* _ABOUT THIS EXERCISE_
Copy the data exactly. Images are the one exception.

* _SUPPLIED ENTRIES_
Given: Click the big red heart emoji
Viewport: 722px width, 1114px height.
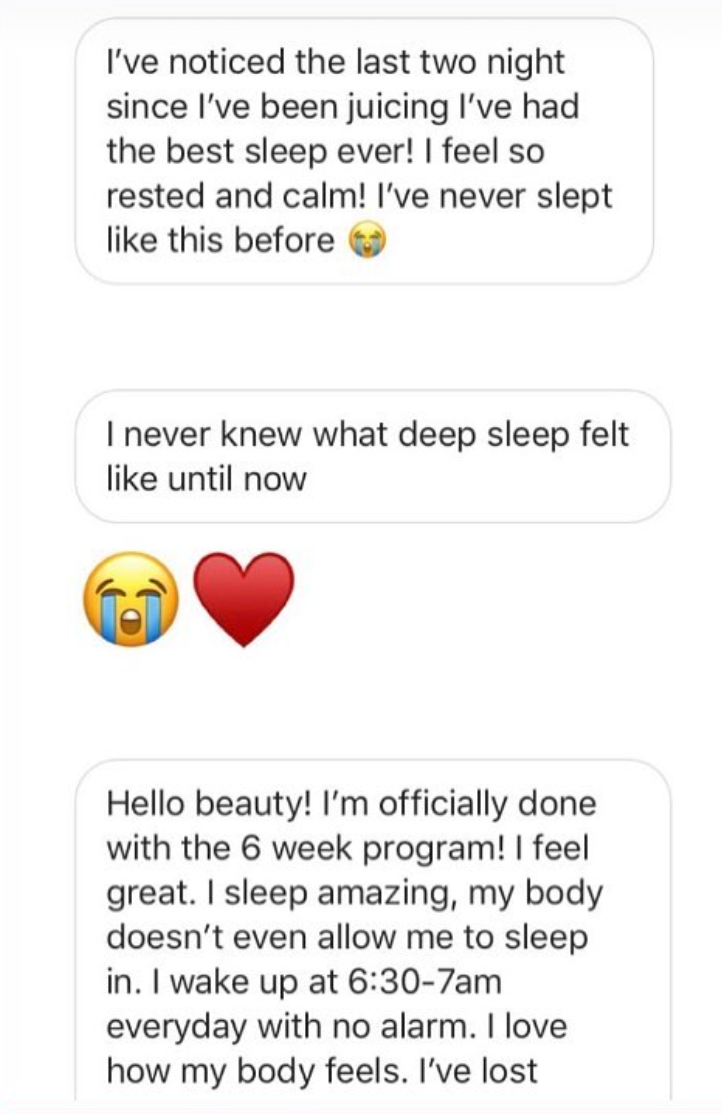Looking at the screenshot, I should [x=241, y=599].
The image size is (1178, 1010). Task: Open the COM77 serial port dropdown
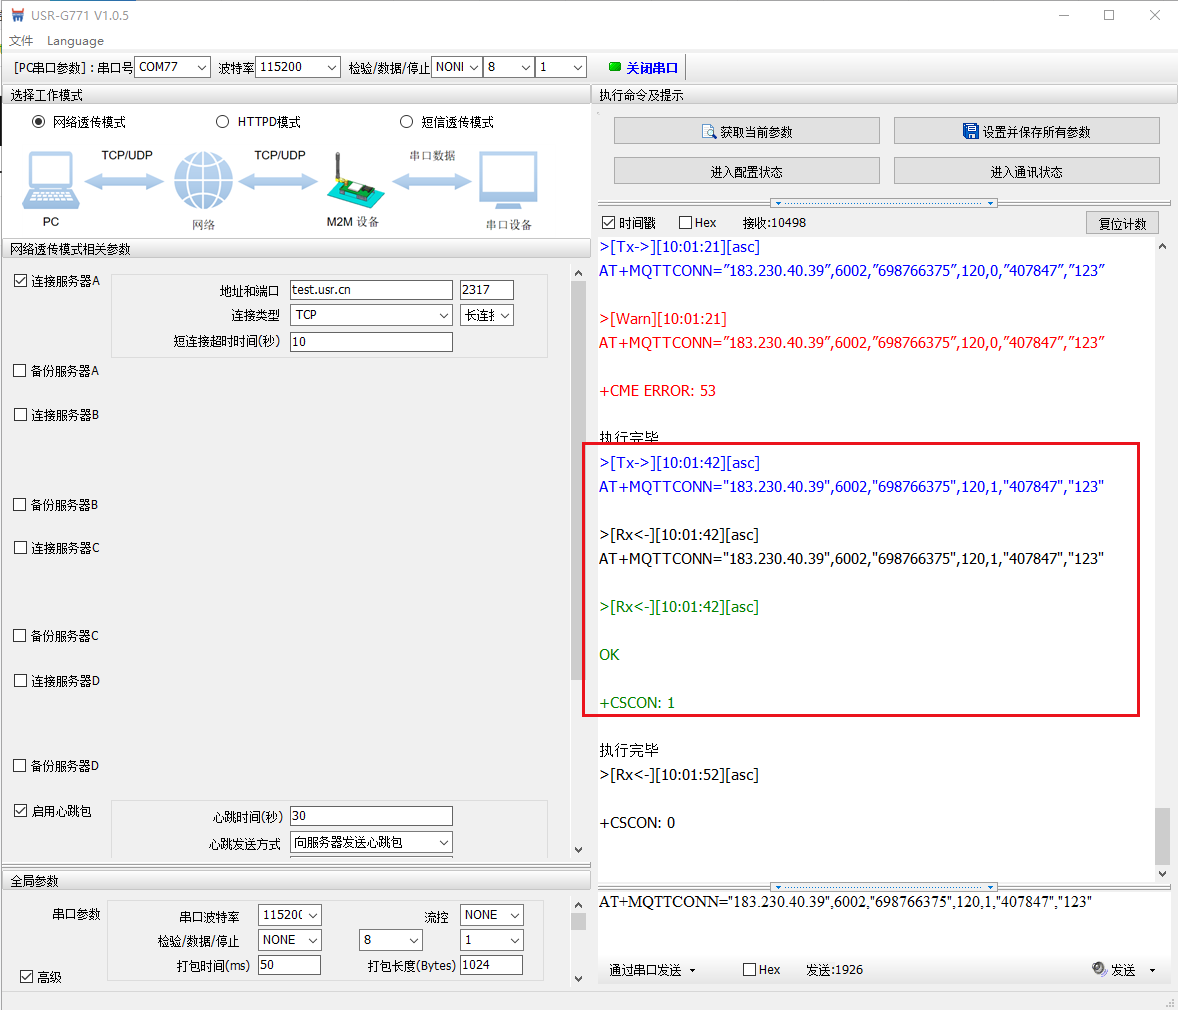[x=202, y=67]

* _SOLUTION TO THIS TASK_
Given: Click the big red heart emoji
Viewport: 722px width, 1114px height.
Looking at the screenshot, I should [x=241, y=599].
The image size is (1178, 1010). Task: Open the COM77 serial port dropdown
[x=202, y=67]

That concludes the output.